Saved data entries:
Content starts

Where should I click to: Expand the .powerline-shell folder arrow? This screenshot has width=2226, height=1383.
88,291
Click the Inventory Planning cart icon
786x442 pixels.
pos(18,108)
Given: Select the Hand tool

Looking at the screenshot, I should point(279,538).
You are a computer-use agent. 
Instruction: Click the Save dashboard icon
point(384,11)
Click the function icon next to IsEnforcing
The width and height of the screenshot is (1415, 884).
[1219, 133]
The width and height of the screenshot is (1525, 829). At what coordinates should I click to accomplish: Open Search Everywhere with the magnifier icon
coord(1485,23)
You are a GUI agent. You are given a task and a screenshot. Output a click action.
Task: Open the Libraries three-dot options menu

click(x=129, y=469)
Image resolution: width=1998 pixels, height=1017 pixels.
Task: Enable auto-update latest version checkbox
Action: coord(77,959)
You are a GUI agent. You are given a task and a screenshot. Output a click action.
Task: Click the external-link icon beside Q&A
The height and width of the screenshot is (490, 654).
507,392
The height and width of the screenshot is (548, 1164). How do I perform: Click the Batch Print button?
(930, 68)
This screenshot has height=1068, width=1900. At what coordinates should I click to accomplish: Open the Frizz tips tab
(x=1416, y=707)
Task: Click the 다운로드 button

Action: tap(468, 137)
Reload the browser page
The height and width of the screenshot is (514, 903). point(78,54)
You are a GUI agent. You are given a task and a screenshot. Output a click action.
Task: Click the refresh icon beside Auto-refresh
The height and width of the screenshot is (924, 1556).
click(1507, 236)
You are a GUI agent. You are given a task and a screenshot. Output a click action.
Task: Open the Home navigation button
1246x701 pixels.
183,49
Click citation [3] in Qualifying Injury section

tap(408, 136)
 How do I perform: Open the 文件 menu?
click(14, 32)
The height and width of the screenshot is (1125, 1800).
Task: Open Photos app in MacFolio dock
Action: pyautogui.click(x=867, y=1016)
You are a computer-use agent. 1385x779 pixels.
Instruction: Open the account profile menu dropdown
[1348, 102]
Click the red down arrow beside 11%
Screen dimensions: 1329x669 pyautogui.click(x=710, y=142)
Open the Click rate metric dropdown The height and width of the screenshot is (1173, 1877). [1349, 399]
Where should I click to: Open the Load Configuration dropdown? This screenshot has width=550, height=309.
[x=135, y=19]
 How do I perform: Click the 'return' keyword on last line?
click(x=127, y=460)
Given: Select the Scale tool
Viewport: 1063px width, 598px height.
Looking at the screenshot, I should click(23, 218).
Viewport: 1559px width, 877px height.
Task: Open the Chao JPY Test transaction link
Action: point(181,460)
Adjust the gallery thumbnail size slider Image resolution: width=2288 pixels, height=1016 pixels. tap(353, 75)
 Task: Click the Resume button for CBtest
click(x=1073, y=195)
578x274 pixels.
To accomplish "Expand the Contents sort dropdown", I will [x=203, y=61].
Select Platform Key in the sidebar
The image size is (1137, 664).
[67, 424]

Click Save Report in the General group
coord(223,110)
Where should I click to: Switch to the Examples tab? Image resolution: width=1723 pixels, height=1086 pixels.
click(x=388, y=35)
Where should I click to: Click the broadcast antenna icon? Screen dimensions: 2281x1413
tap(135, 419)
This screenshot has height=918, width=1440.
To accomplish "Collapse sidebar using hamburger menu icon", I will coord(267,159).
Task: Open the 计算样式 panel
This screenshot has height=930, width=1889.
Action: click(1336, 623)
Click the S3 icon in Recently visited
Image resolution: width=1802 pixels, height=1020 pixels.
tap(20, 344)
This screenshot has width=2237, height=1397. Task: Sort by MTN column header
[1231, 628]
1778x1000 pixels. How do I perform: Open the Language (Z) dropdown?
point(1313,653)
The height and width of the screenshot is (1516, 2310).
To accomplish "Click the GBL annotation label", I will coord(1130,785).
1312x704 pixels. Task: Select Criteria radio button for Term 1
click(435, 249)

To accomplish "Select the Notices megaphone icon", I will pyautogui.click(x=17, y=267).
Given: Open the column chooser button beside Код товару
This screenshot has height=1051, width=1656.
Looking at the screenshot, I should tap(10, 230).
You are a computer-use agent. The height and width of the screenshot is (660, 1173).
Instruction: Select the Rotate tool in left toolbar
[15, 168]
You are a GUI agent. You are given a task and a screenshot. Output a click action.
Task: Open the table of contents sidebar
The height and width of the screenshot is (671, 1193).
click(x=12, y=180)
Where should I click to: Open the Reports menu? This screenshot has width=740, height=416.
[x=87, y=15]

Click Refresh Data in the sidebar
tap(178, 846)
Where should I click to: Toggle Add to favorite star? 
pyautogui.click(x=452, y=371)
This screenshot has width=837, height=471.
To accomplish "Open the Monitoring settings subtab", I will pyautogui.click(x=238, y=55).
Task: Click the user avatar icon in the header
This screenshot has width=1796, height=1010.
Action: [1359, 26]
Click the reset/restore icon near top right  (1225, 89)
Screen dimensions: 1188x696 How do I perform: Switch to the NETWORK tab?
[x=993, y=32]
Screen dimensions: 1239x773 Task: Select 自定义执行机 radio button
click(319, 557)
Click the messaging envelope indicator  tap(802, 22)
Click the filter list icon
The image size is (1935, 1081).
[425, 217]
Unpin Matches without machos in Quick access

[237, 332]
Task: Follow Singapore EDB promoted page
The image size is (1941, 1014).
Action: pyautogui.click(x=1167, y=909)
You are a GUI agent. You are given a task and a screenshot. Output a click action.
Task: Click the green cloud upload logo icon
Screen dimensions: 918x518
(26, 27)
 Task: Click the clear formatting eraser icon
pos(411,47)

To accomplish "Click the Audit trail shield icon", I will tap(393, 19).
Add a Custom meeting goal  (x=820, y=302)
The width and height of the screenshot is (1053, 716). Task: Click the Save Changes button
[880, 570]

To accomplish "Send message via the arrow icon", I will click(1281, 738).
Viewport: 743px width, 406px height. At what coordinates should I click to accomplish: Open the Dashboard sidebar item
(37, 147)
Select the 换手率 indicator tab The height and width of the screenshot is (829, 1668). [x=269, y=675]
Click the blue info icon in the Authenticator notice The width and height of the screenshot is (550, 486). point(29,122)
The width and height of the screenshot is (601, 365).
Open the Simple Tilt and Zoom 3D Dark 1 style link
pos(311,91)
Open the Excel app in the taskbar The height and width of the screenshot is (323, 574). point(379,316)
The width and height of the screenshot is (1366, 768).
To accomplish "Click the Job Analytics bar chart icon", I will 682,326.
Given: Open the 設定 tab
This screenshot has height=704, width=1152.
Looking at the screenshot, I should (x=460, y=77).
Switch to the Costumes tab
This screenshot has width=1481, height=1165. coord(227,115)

Content ends

WHAT YOU ARE ASKED TO DO:
Transcribe each of the records verbatim.

RESPONSE AREA:
Where should I click to: Expand the .powerline-shell folder arrow? This screenshot has width=2226, height=1383.
88,291
Click the Inventory Planning cart icon
786x442 pixels.
pos(18,108)
Given: Select the Hand tool

Looking at the screenshot, I should point(279,538).
You are a computer-use agent. 
Instruction: Click the Save dashboard icon
point(384,11)
Click the function icon next to IsEnforcing
The width and height of the screenshot is (1415, 884).
[1219, 133]
The width and height of the screenshot is (1525, 829). At what coordinates should I click to accomplish: Open Search Everywhere with the magnifier icon
coord(1485,23)
You are a GUI agent. You are given a task and a screenshot. Output a click action.
Task: Open the Libraries three-dot options menu

click(x=129, y=469)
Image resolution: width=1998 pixels, height=1017 pixels.
Task: Enable auto-update latest version checkbox
Action: coord(77,959)
You are a GUI agent. You are given a task and a screenshot. Output a click action.
Task: Click the external-link icon beside Q&A
The height and width of the screenshot is (490, 654).
507,392
The height and width of the screenshot is (548, 1164). How do I perform: Click the Batch Print button?
(930, 68)
This screenshot has height=1068, width=1900. At what coordinates should I click to accomplish: Open the Frizz tips tab
(x=1416, y=707)
Task: Click the 다운로드 button

Action: tap(468, 137)
Reload the browser page
The height and width of the screenshot is (514, 903). point(78,54)
You are a GUI agent. You are given a task and a screenshot. Output a click action.
Task: Click the refresh icon beside Auto-refresh
The height and width of the screenshot is (924, 1556).
click(1507, 236)
You are a GUI agent. You are given a task and a screenshot. Output a click action.
Task: Open the Home navigation button
1246x701 pixels.
183,49
Click citation [3] in Qualifying Injury section

tap(408, 136)
 How do I perform: Open the 文件 menu?
click(14, 32)
The height and width of the screenshot is (1125, 1800).
Task: Open Photos app in MacFolio dock
Action: pyautogui.click(x=867, y=1016)
You are a computer-use agent. 1385x779 pixels.
Instruction: Open the account profile menu dropdown
[1348, 102]
Click the red down arrow beside 11%
Screen dimensions: 1329x669 pyautogui.click(x=710, y=142)
Open the Click rate metric dropdown The height and width of the screenshot is (1173, 1877). [1349, 399]
Where should I click to: Open the Load Configuration dropdown? This screenshot has width=550, height=309.
[x=135, y=19]
 How do I perform: Click the 'return' keyword on last line?
click(x=127, y=460)
Given: Select the Scale tool
Viewport: 1063px width, 598px height.
Looking at the screenshot, I should click(23, 218).
Viewport: 1559px width, 877px height.
Task: Open the Chao JPY Test transaction link
Action: point(181,460)
Adjust the gallery thumbnail size slider Image resolution: width=2288 pixels, height=1016 pixels. tap(353, 75)
 Task: Click the Resume button for CBtest
click(x=1073, y=195)
578x274 pixels.
To accomplish "Expand the Contents sort dropdown", I will [x=203, y=61].
Select Platform Key in the sidebar
The image size is (1137, 664).
[67, 424]

Click Save Report in the General group
coord(223,110)
Where should I click to: Switch to the Examples tab? Image resolution: width=1723 pixels, height=1086 pixels.
click(x=388, y=35)
Where should I click to: Click the broadcast antenna icon? Screen dimensions: 2281x1413
tap(135, 419)
This screenshot has height=918, width=1440.
To accomplish "Collapse sidebar using hamburger menu icon", I will coord(267,159).
Task: Open the 计算样式 panel
This screenshot has height=930, width=1889.
Action: click(1336, 623)
Click the S3 icon in Recently visited
Image resolution: width=1802 pixels, height=1020 pixels.
tap(20, 344)
This screenshot has width=2237, height=1397. Task: Sort by MTN column header
[1231, 628]
1778x1000 pixels. How do I perform: Open the Language (Z) dropdown?
point(1313,653)
The height and width of the screenshot is (1516, 2310).
To accomplish "Click the GBL annotation label", I will coord(1130,785).
1312x704 pixels. Task: Select Criteria radio button for Term 1
click(435, 249)

To accomplish "Select the Notices megaphone icon", I will pyautogui.click(x=17, y=267).
Given: Open the column chooser button beside Код товару
This screenshot has height=1051, width=1656.
Looking at the screenshot, I should tap(10, 230).
You are a computer-use agent. The height and width of the screenshot is (660, 1173).
Instruction: Select the Rotate tool in left toolbar
[15, 168]
You are a GUI agent. You are given a task and a screenshot. Output a click action.
Task: Open the table of contents sidebar
The height and width of the screenshot is (671, 1193).
click(x=12, y=180)
Where should I click to: Open the Reports menu? This screenshot has width=740, height=416.
[x=87, y=15]

Click Refresh Data in the sidebar
tap(178, 846)
Where should I click to: Toggle Add to favorite star? 
pyautogui.click(x=452, y=371)
This screenshot has width=837, height=471.
To accomplish "Open the Monitoring settings subtab", I will pyautogui.click(x=238, y=55).
Task: Click the user avatar icon in the header
This screenshot has width=1796, height=1010.
Action: [1359, 26]
Click the reset/restore icon near top right  (1225, 89)
Screen dimensions: 1188x696 How do I perform: Switch to the NETWORK tab?
[x=993, y=32]
Screen dimensions: 1239x773 Task: Select 自定义执行机 radio button
click(319, 557)
Click the messaging envelope indicator  tap(802, 22)
Click the filter list icon
The image size is (1935, 1081).
[425, 217]
Unpin Matches without machos in Quick access

[237, 332]
Task: Follow Singapore EDB promoted page
The image size is (1941, 1014).
Action: pyautogui.click(x=1167, y=909)
You are a GUI agent. You are given a task and a screenshot. Output a click action.
Task: Click the green cloud upload logo icon
Screen dimensions: 918x518
(26, 27)
 Task: Click the clear formatting eraser icon
pos(411,47)

To accomplish "Click the Audit trail shield icon", I will tap(393, 19).
Add a Custom meeting goal  (x=820, y=302)
The width and height of the screenshot is (1053, 716). Task: Click the Save Changes button
[880, 570]

To accomplish "Send message via the arrow icon", I will click(1281, 738).
Viewport: 743px width, 406px height. At what coordinates should I click to accomplish: Open the Dashboard sidebar item
(37, 147)
Select the 换手率 indicator tab The height and width of the screenshot is (829, 1668). [x=269, y=675]
Click the blue info icon in the Authenticator notice The width and height of the screenshot is (550, 486). point(29,122)
The width and height of the screenshot is (601, 365).
Open the Simple Tilt and Zoom 3D Dark 1 style link
pos(311,91)
Open the Excel app in the taskbar The height and width of the screenshot is (323, 574). point(379,316)
The width and height of the screenshot is (1366, 768).
To accomplish "Click the Job Analytics bar chart icon", I will 682,326.
Given: Open the 設定 tab
This screenshot has height=704, width=1152.
Looking at the screenshot, I should (x=460, y=77).
Switch to the Costumes tab
This screenshot has width=1481, height=1165. coord(227,115)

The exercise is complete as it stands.